Z gory zaznaczam, ze jak macie zamiar narzekac na hipsterstwo, czy prowadzic wojny miedzy soba, to mozecie sie nie wysilac.
Moja sytuacja przedstawia sie nastepujaco. :)
Potrzebuje niewielkiego (ale maksymalnie wygodnego) i lekkiego notebooka do programowania. Uznalem ze 13" jest idealne, waga im mniejsza tym lepsza. Aktualnie pracuje w webdevie i tutaj wiekszosc profesjonalistow uzywa i poleca MacBooka i OSXa, jednak chcialbym w jak najblizszej przyszlosci przerzucic sie na Jave, juz zaczalem zbierac materialy do nauki.

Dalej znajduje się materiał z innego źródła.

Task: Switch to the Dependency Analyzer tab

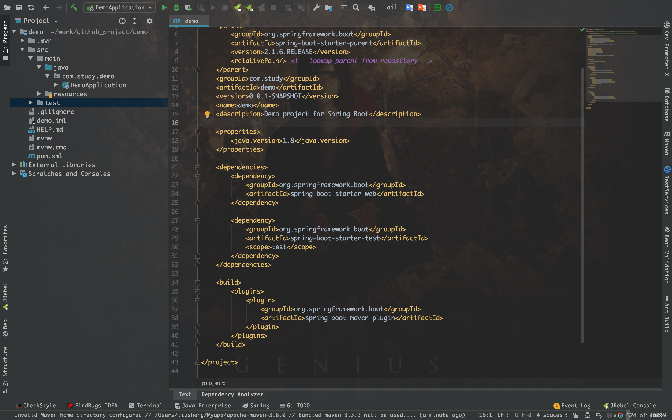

Jako, ze zdarza mi sie przemieszczac dosc czesto POTRZEBUJE takiej specyfikacji, a nie innej, w domu mam monitor 24", co by uwygodnic.

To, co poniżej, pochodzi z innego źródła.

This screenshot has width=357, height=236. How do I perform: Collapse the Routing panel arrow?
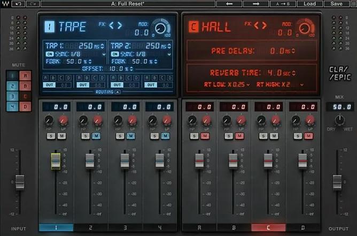click(118, 92)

Nie jestem Apple fanboyem, z ich produktow mam tylko iPoda, ale w pracy uzywalem iMaca i OSX prezentuje sie calkiem przyjemnie.
Teraz tylko pytanie, czy i jaki? Moj fundusz to ok. 7-8 tys zl (wiadomo, ze jesli mniej wydam, to lepiej, ale to jest absolutny max).
Czy OSX ma wystarczajace aplikacje, by komfortowo pracowac przy Javie? Czy hardware podola i zapewni komfortowa prace?
Zastanawialem sie nad:
-
MacBook Air 13,3"
Dual Core i7 1,7Ghz, turbo boost do 3.3Ghz (lub i5 2x1.4, turbo do 2.7), 8gb RAM, 256GB SSD -
MacBook Pro 13,3"
Dual Core 2.8Ghz i5, boost do 3.3Ghz, 16GB RAM, 512GB SSD -
Sony Vaio Pro Ultrabook 13,3"
Dual Core 4. generacji i7 1.8Ghz, turbo boost do 3Ghz, 8GB RAM, 256GB SSD.
Vaio i MBA sie od siebie za wiele nie roznia jak widac, Pro wyraznie odstaje. Czy ktorys z nich bedzie niewystarczajacy do komfortowej pracy? Czy ktorykolwiek z nich bedzie wystarczajacy?